Task prompt: Write the next part of the article on the White Sox pursuing Manny Machado, picking up right after its last sentence.

White Sox: The Pursuit of Manny Machado

Manny Machado is the big fish that Rick Hahn and the White Sox need to reel in this winter, writes James Fox.

No clear off-season plan has been stated by the brass of the Chicago White Sox and fans and observers shouldn’t be bracing for those details. Whether the franchise will continue down a familiar path or push some chips in and add some talent to the roster remains to be seen. In regards to being a more competitive club in 2019, Rick Hahn said, “As to whether we’ll be ready to contend, a lot of that depends on the moves we make this off-season.” The quote doesn’t sound like it’s coming from a man opposed to spending money. Kenny Williams is aggressive and Rick Hahn speaks in lawyerly pejoratives. The Sox will definitely be mentioned as a suitor for the prizes of the free agent class.

The White Sox often get used by agents as a proxy due to their unwillingness as an organization to comment on rumors. It is to be expected that they will be firmly in the mix for any number of free agents in this cycle regardless of that, however. Hahn has stated effusively that finishing pieces would be necessary via free agency to supplement the core of a winning ball club. Causing some to scoff in dismay, Hahn stated that, “While we are not yet in a position realistically to be adding so called finishing pieces, we are in a position where we need to be opportunistic with regards to the free agent market.

Extracted data:

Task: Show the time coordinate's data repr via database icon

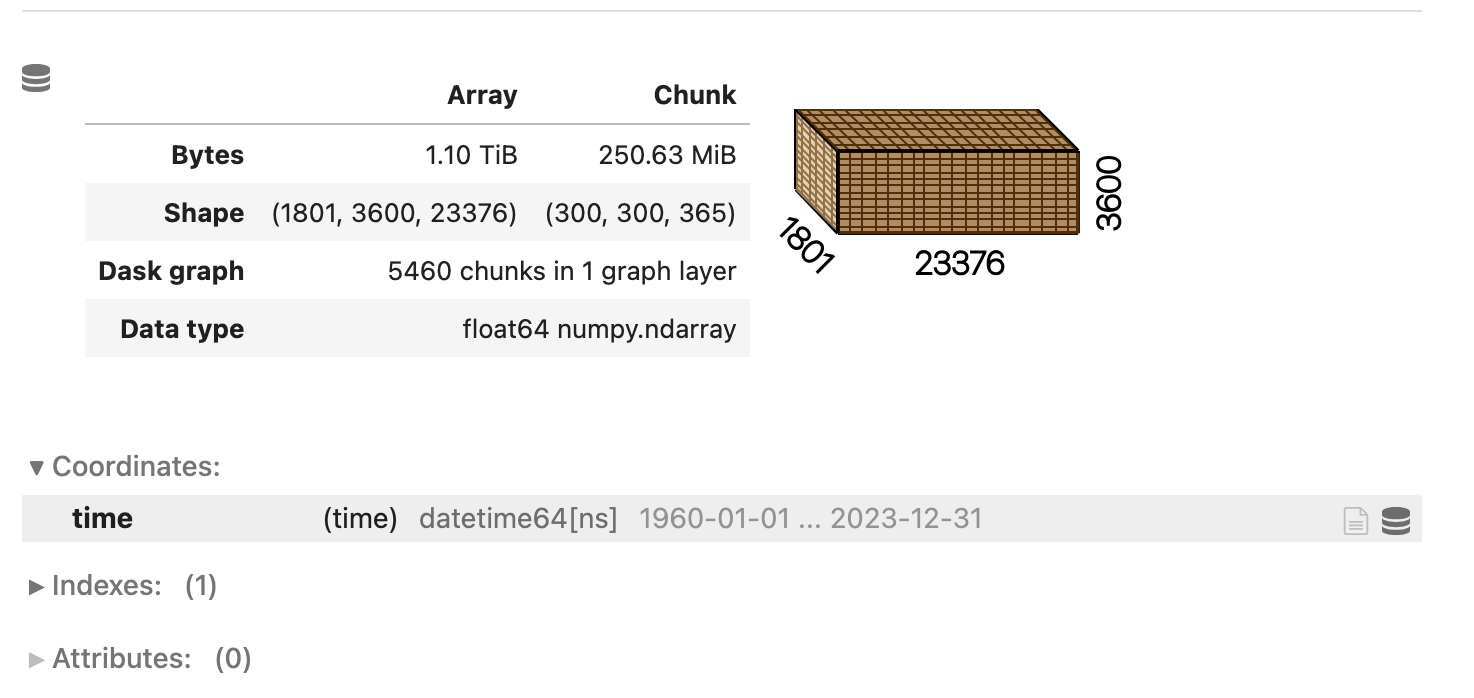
==
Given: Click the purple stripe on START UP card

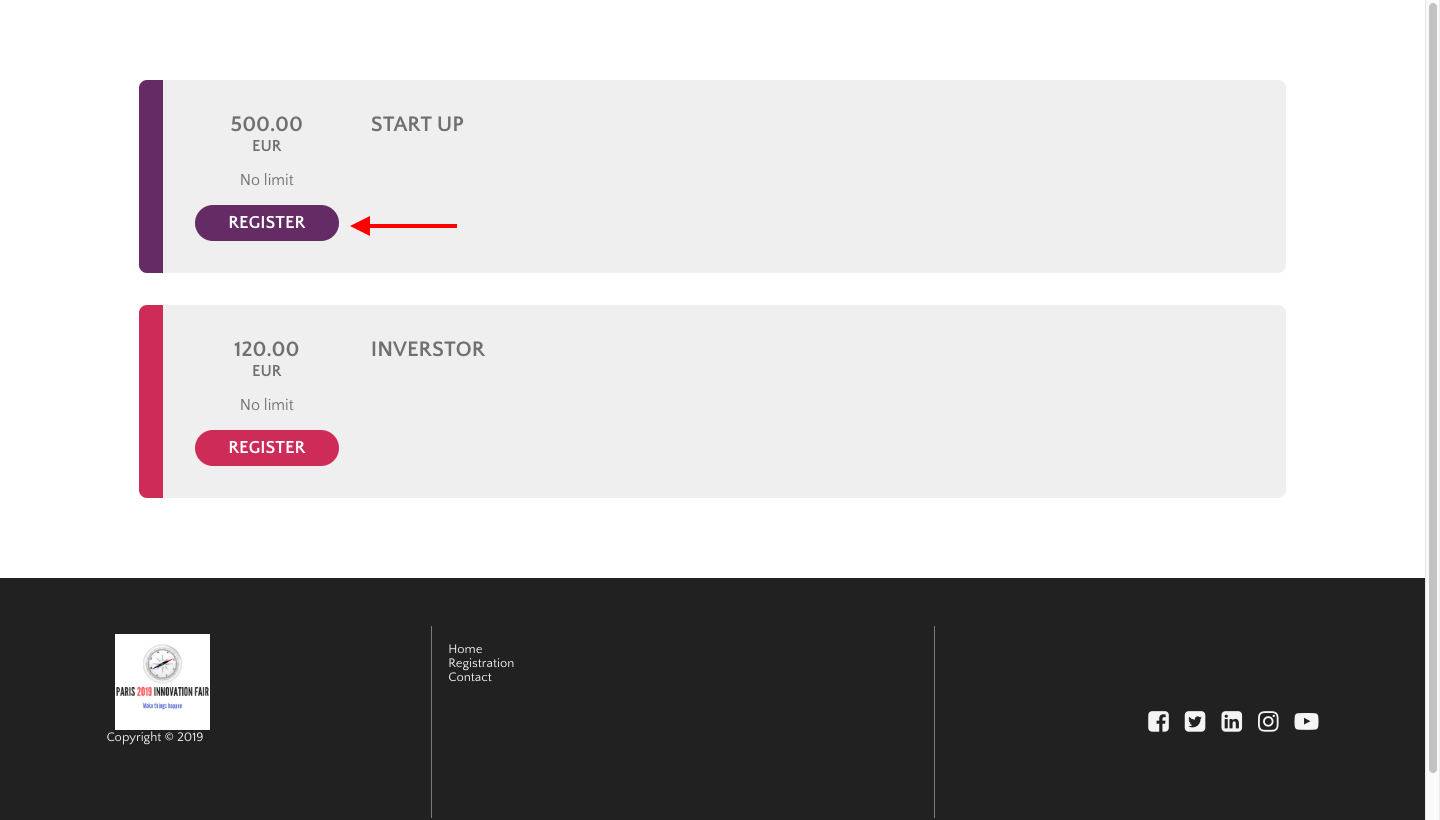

The result:
Taking this quote at face value implies that the White Sox could patch some holes, add tertiary pieces, and continue on with the status quo as is this off-season. The General Manager didn’t stop there though. “If we see long-term pieces that make sense, in addition to augmenting the pitching or filling certain needs for 2019, we have the flexibility to pursue them and we are going to be opportunistic and respond to the market accordingly. We have, as part of this process, purposely put ourselves in a position where we have a great deal of economic flexibility moving forward.

And long-term pieces there are. Rick Hahn should be dressing as Captain Ahab for Halloween because Manny Machado is his white whale. The microscope has been on the 26-year-old Los Angeles infielder for his numerous infractions, including nauseating comments in regards to not hustling. 6 WAR infielders in their mid-twenties don’t hit the open market often though.

Machado has accumulated 30 fWAR in just over six major league seasons. Playing third base for the early part of his career, he established himself as one of the very best talents in the sport. In 2018, with the Orioles and Dodgers, Manny has hit .297/.367/.538 with 37 homers. His 6.2 fWAR is in line with his career averages and he has posted a .377 wOBA with a wRC+ of 140 and a staggering .241 ISO. Soon the four time All Star will be a free agent and the bidding war will commence. Expect the Sox to be part of that war.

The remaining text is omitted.